+++ DATA LISTING
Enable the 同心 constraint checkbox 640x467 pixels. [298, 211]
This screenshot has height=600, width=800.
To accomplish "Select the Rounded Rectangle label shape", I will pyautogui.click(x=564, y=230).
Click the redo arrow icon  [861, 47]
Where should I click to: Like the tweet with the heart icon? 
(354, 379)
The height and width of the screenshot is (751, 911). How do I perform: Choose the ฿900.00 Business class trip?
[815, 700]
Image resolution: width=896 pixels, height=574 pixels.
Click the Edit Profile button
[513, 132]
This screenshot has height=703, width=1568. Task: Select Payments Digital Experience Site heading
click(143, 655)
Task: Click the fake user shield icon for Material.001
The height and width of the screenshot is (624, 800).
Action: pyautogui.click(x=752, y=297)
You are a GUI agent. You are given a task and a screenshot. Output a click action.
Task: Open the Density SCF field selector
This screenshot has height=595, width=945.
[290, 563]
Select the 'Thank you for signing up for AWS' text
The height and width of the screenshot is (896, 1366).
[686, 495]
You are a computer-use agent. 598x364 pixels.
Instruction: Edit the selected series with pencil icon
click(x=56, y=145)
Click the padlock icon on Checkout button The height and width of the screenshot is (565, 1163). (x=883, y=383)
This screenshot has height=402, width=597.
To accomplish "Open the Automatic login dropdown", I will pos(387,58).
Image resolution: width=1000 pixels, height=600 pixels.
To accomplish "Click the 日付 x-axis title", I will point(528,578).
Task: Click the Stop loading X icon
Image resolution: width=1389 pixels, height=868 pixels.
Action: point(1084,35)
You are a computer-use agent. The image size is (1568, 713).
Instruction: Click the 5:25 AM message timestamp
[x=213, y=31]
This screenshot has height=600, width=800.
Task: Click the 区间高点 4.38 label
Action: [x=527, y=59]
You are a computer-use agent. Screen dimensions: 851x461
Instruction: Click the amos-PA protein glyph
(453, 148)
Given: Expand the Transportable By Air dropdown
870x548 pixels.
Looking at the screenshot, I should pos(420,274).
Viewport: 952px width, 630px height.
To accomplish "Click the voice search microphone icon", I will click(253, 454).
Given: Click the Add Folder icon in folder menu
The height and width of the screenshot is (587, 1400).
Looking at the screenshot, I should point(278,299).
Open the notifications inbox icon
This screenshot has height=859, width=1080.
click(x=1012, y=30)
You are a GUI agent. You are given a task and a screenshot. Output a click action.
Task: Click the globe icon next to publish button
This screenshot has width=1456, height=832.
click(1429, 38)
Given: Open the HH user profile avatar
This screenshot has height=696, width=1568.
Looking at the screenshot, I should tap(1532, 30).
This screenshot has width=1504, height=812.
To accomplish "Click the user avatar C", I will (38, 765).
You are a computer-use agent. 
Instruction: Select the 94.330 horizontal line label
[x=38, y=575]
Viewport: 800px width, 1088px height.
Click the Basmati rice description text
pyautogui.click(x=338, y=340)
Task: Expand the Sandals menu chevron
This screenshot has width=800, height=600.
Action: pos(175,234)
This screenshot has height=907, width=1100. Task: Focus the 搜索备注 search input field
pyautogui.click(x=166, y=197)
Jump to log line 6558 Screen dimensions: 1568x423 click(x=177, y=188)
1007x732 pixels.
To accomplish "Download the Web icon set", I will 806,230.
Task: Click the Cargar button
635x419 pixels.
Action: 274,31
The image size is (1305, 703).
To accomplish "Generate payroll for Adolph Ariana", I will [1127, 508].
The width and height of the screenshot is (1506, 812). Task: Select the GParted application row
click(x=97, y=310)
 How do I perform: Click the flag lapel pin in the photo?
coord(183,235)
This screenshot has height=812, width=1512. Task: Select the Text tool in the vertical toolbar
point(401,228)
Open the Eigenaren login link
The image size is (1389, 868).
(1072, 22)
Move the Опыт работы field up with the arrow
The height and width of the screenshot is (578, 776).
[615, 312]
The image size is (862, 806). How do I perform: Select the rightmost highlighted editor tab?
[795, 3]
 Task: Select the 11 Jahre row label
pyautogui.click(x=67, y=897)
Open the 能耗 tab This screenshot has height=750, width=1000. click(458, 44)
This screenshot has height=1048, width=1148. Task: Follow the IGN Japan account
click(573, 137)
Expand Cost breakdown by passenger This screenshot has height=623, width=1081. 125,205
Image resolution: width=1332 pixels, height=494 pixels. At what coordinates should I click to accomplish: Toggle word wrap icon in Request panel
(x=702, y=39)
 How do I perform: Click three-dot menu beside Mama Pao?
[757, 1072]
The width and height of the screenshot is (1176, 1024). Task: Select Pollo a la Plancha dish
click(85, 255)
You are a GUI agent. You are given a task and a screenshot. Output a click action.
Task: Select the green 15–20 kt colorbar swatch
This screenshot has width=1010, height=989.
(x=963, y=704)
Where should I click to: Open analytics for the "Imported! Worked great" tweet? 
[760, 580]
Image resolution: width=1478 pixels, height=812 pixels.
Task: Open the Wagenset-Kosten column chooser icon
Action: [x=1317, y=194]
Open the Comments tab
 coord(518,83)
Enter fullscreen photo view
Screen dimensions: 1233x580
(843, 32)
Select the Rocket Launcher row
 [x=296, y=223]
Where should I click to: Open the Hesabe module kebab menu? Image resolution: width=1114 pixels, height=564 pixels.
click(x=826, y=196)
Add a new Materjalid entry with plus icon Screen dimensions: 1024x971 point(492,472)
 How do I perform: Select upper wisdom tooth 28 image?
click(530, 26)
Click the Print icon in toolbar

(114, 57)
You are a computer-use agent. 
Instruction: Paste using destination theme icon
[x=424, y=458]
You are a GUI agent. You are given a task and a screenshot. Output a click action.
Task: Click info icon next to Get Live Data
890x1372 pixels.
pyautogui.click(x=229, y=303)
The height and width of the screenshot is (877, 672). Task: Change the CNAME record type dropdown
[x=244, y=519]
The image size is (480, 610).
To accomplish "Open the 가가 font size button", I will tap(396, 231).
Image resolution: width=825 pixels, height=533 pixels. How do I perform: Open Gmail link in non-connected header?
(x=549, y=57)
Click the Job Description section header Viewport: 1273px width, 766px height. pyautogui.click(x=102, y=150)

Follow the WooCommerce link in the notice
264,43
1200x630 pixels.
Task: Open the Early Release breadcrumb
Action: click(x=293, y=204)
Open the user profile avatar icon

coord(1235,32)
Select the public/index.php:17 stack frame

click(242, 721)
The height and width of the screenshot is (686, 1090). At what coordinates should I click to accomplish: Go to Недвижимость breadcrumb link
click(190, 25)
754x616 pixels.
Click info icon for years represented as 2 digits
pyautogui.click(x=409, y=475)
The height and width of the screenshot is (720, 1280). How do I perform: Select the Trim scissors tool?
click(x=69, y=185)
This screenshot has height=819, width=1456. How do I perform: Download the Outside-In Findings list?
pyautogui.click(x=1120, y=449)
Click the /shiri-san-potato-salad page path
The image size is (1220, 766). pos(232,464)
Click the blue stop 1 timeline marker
++++++
## EXERCISE AIM:
Show each line in the listing above that has "next".

## ANSWER TO THIS PROBLEM:
Task: Click the globe icon next to publish button
Task: Click info icon next to Get Live Data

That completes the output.